_Work instructions:_ Transcribe every entry that follows exactly, omitting all pictures.

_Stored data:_
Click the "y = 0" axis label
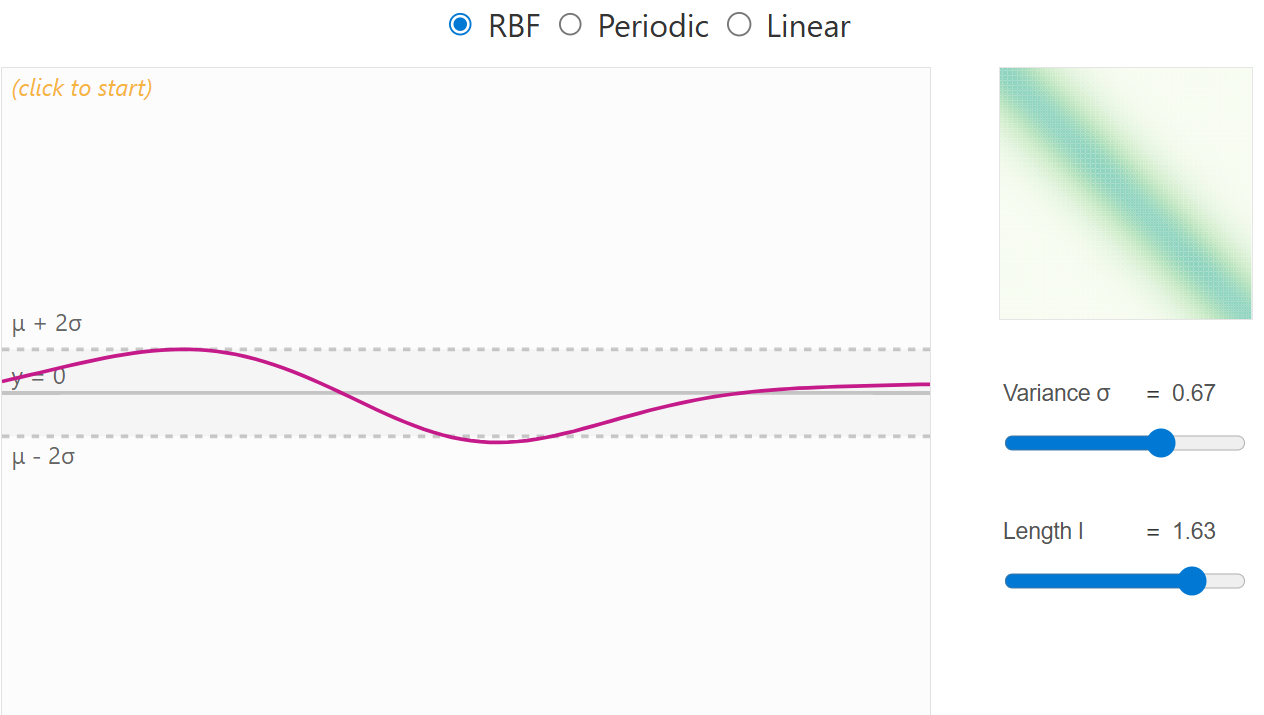 click(x=39, y=377)
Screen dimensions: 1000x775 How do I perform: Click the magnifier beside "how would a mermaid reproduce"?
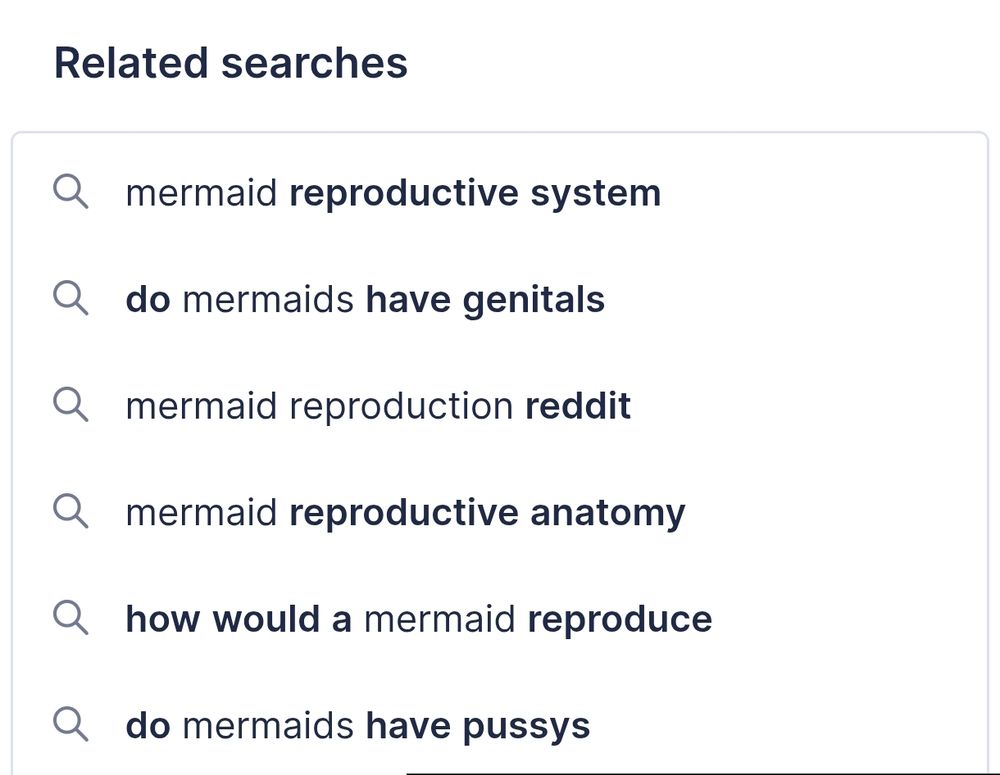tap(70, 618)

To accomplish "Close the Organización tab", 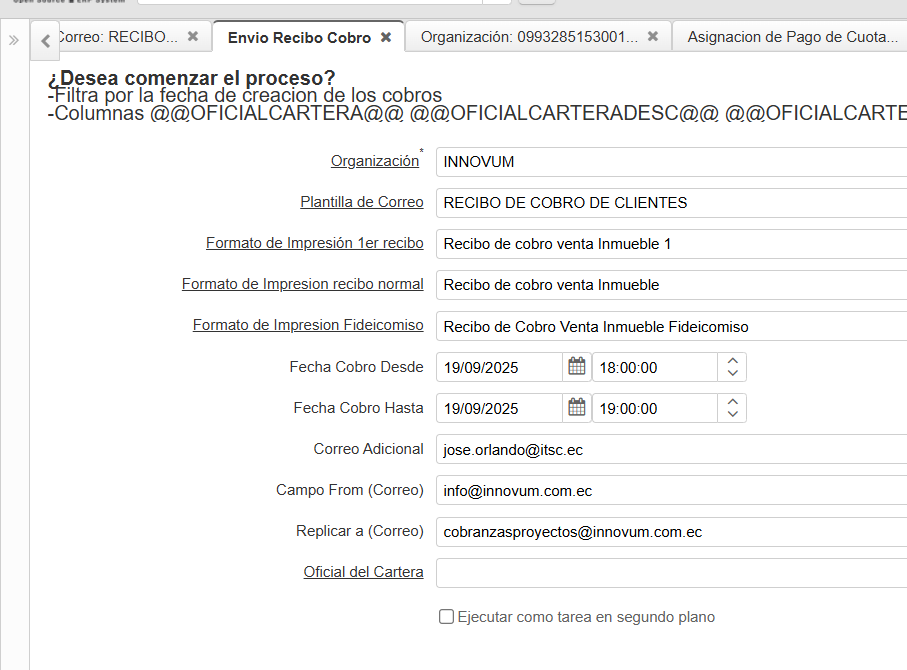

_Task output:_
Click the "y = 0" axis label
 click(x=39, y=377)
Screen dimensions: 1000x775 How do I perform: Click the magnifier beside "how would a mermaid reproduce"?
tap(70, 618)

To accomplish "Close the Organización tab", 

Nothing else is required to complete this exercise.